Copyright 2006, Traffic World, Inc.

The airline industry furor following the announcement in London that a horrific terror plot had been foiled wasn''t directly about freight transportation but the logistics world should pay close attention because it will very likely have an impact on the movement of goods.

And that impact won''t be strictly limited to air shipping as the concerns, questions and responses in one arena gradually reverberate across supply chains and transportation modes.

In the case of the London terror plot, the move from news about confiscated hair gel at passenger security checkpoints to new questions about the screening of air cargo wasn''t at all gradual. The complaints that most freight shipments placed in the belly holds of passenger aircraft are not physically screened came quickly and forcefully. Moreover, we sense a growing recognition in conversations with transport industry officials that the way air cargo is handled and screened will have to change.

Such changes will start with the airline business, where the industrial logistics world crosses with the passenger travel industry. But shippers and operators in other modes will have to pay attention as the practices and technology that come into use in airline operations are pressed into larger use.

The good news for shippers and air operators is that there is rapid progress on the technology to screen freight shipments and the speed and efficiency so important to carriers is a prominent part of the research.

What may be the most promising effort will begin in October at San Francisco International Airport, where the Department of Homeland Security will begin a pilot program to screen cargo for explosives in a project directed by the Lawrence Livermore National Laboratory working with experts in other federal research groups.

The $30 million Air Cargo Explosives Detection Pilot Program will take place at SFO, the 13th largest cargo airport in North America last year with 584,926 metric tons of cargo, and two unnamed airports will be added later.

It''s called a program and not a test because the researchers will focus on existing technology rather than equipment that is in development and they will look at how the existing devices, most of them used in baggage inspections, can be applied to cargo operations.

Researchers also will "seek a better understanding of the economic impact of these changes on the air carriers and how they do business," the Livermore laboratory said in announcing the program. "The pilot program will focus on developing concepts of operations for screening air cargo.

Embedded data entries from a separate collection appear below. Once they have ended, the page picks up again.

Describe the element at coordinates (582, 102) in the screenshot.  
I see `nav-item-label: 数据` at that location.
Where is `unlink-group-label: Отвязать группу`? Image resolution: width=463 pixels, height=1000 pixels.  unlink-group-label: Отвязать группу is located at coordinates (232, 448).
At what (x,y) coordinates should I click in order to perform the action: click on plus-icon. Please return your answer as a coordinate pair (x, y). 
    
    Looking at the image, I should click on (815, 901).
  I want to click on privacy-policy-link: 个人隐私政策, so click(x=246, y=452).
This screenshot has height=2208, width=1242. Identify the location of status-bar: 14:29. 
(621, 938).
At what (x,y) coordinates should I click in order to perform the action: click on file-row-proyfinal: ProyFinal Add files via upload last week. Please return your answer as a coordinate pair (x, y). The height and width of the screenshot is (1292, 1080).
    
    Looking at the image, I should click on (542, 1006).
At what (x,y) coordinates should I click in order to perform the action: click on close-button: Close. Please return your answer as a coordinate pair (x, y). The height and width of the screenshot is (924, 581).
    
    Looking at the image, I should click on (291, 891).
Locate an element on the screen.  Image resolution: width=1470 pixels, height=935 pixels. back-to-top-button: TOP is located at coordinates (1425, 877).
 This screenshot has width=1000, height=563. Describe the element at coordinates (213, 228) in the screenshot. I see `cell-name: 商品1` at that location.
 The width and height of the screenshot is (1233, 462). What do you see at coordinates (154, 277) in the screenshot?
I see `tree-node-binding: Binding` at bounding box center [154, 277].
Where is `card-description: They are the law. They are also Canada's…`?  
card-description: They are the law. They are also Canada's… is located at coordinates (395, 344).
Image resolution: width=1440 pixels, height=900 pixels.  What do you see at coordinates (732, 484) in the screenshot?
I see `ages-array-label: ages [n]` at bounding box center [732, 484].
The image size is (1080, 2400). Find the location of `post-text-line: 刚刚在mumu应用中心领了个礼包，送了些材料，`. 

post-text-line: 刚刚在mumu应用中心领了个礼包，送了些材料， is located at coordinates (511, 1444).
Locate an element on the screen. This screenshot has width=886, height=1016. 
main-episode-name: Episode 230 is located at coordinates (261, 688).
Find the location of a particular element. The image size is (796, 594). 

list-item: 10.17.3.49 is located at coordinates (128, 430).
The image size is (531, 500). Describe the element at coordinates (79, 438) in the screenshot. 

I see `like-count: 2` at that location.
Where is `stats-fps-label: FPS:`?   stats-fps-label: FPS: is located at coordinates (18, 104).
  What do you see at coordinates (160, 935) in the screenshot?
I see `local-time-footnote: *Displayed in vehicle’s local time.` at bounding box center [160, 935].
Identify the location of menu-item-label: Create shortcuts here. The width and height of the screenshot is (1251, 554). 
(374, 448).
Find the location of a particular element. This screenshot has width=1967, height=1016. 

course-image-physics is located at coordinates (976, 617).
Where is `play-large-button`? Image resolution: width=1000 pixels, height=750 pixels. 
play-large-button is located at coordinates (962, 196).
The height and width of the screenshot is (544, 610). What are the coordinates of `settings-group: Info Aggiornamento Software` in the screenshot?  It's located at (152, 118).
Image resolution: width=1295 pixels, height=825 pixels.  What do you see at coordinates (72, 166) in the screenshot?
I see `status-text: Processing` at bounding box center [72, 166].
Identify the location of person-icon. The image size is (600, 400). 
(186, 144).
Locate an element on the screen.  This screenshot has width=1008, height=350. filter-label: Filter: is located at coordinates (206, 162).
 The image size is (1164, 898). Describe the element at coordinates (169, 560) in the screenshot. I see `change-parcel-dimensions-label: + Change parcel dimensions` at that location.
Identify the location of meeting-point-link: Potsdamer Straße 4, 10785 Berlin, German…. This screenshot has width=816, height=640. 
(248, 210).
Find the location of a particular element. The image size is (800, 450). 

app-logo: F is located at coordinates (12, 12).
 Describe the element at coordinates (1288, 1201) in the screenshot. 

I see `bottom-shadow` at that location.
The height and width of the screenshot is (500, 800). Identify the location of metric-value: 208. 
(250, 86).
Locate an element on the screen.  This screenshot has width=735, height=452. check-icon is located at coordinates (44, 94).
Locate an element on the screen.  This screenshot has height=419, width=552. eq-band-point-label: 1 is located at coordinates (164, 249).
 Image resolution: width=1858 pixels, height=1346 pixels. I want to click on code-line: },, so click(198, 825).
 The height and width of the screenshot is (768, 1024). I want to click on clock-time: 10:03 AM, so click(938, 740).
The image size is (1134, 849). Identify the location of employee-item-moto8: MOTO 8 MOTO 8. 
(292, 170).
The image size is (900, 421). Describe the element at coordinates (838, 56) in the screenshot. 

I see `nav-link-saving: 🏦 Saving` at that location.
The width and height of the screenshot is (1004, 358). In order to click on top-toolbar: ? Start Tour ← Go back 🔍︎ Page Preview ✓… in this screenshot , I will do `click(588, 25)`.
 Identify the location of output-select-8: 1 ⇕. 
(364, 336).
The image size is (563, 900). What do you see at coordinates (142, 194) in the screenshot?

Those concepts will be evaluated and checked to see whether they can be improved for use at other airports."

The attention to "concepts" probably won''t stem a rising tide of criticism of cargo screening. But it''s especially important in freight transportation because the methods used in baggage screening simply cannot be moved to the freight business. Screeners of industrial shipments aren''t simply looking for the outlines of guns and knives.

What screeners are looking for is a sense of real security. When they find that in London or San Francisco, carriers and shippers will feel much more secure.